| What to do |
Reproduce verbatim, line by line, everything from the line containing "Keto (683, 2307)" to the last line of the listing below; add nothing.

| Exercise input |
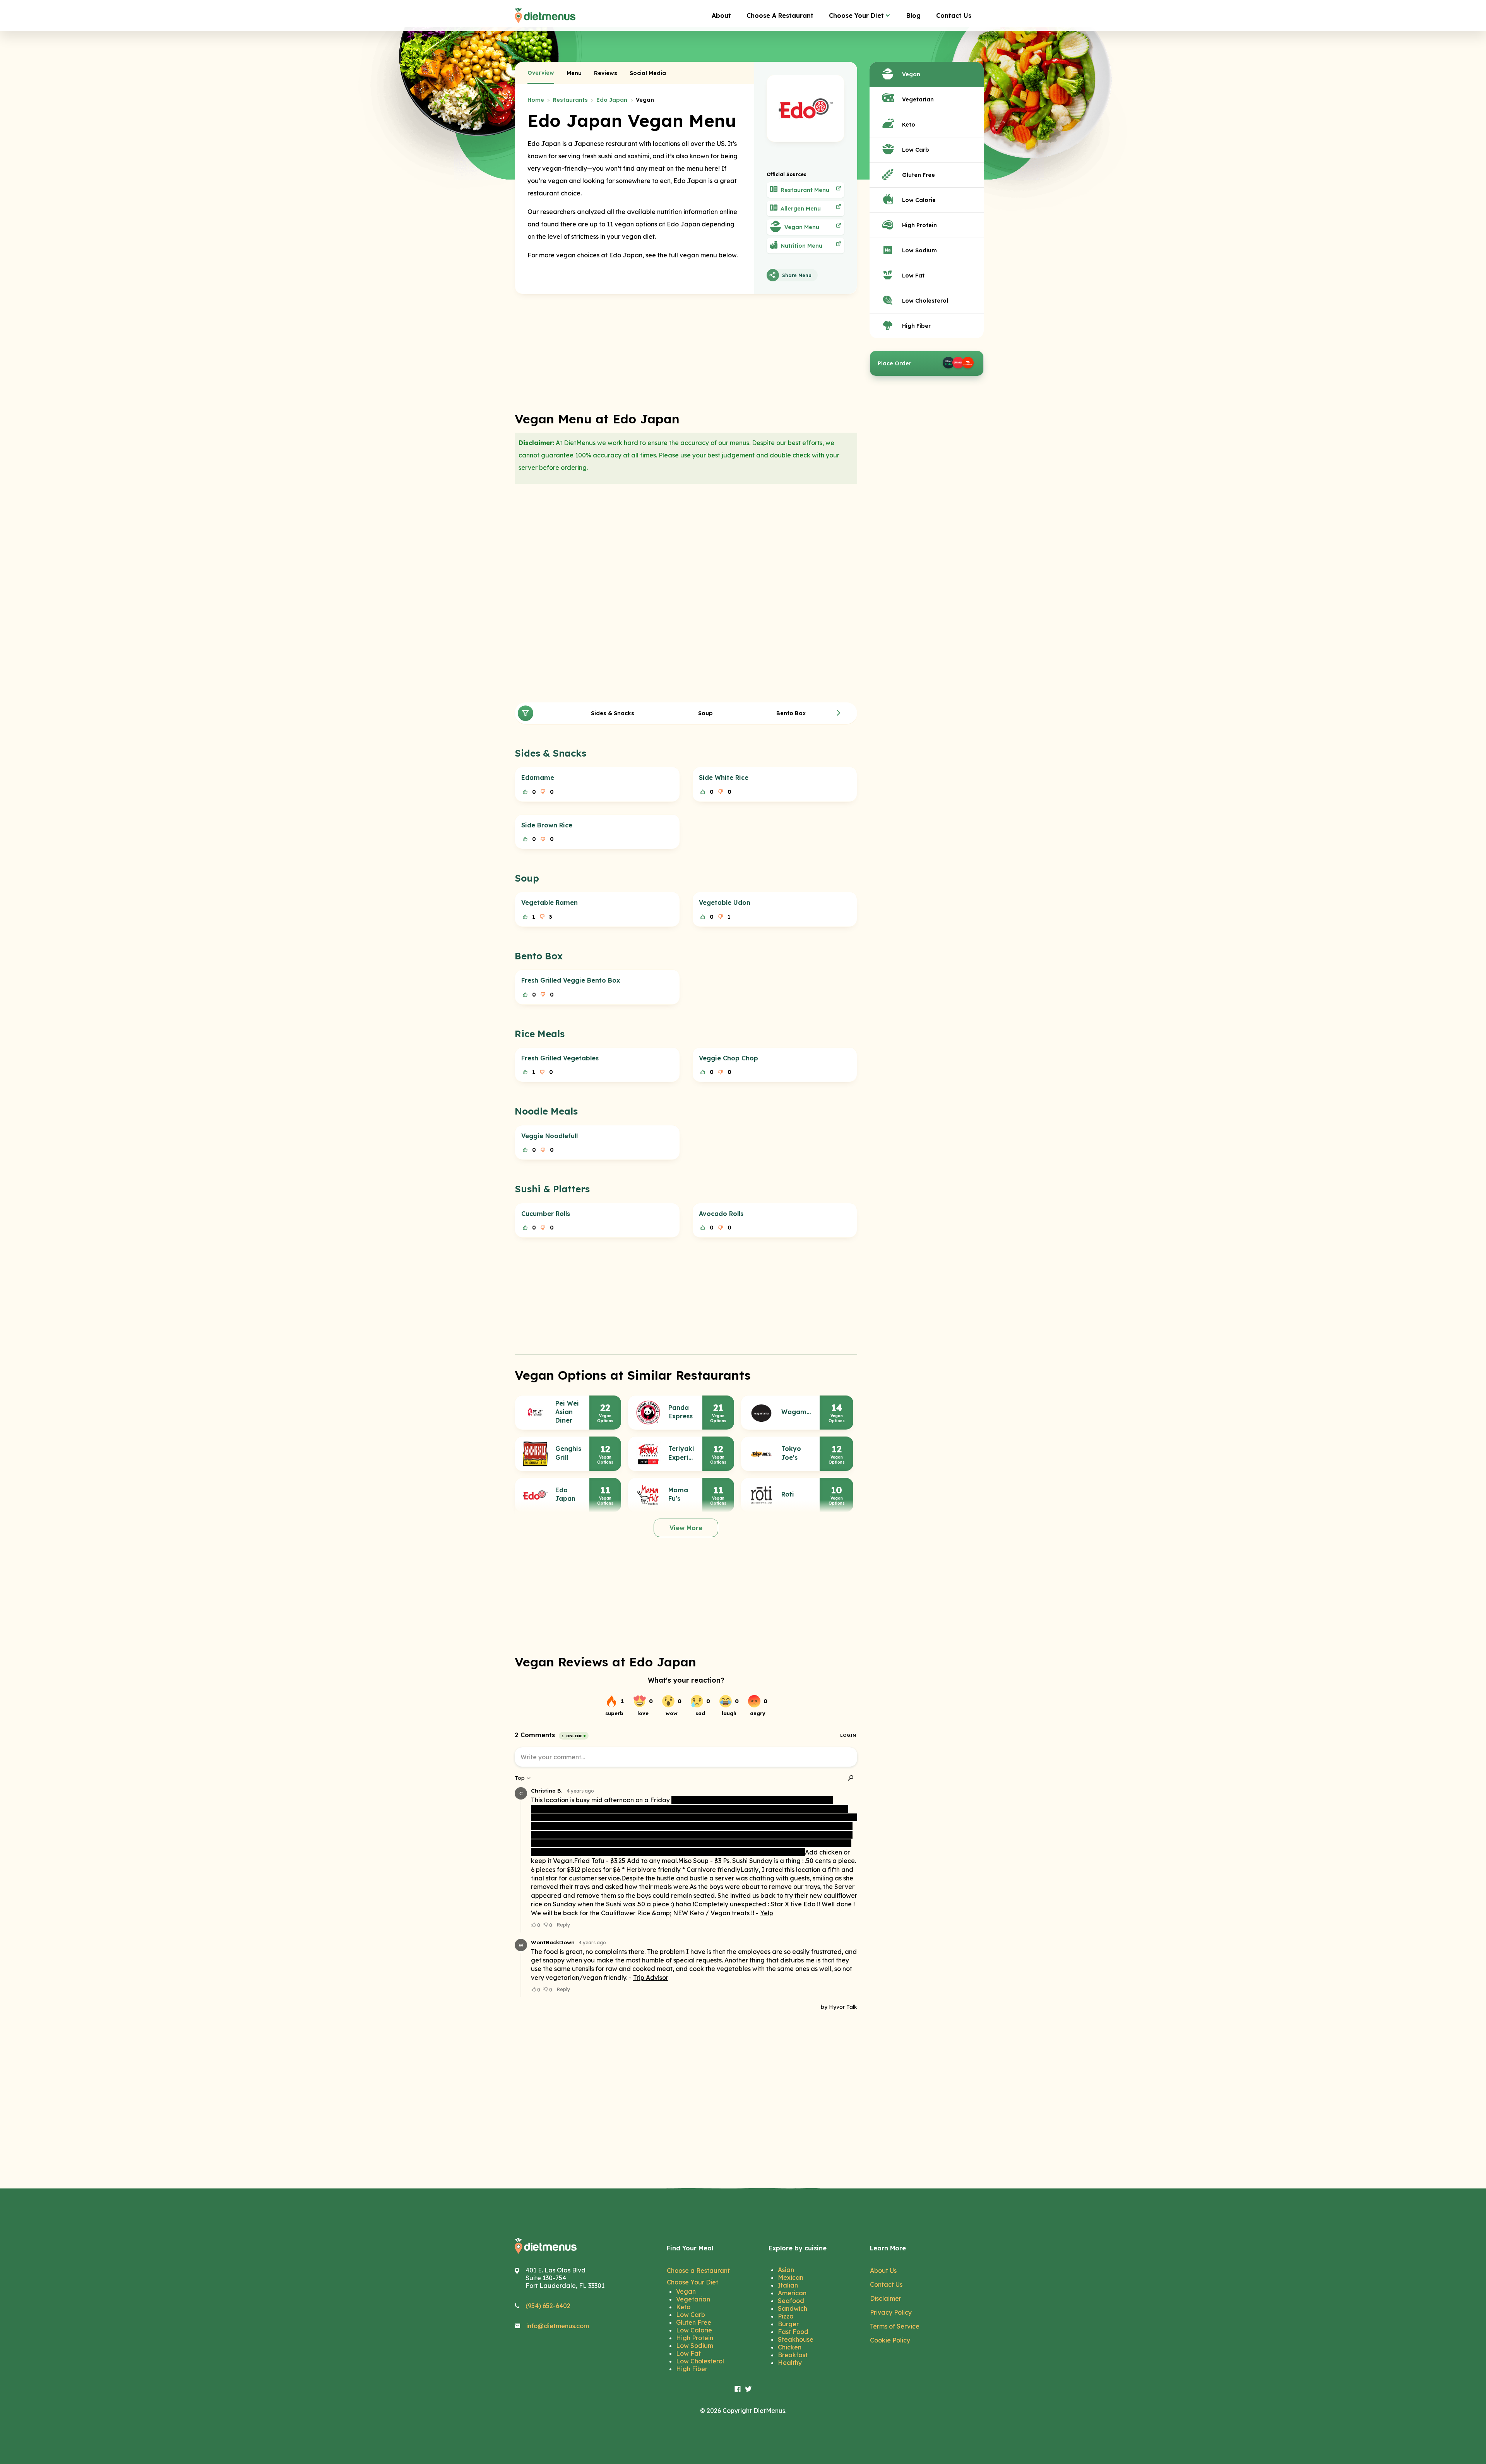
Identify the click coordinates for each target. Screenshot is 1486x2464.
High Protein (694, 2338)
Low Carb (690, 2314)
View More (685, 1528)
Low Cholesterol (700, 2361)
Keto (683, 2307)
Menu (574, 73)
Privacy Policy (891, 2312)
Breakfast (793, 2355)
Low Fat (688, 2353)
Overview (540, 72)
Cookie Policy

| Answer section |
Keto (683, 2307)
Menu (574, 73)
Privacy Policy (891, 2312)
Breakfast (793, 2355)
Low Fat (688, 2353)
Overview (540, 72)
Cookie Policy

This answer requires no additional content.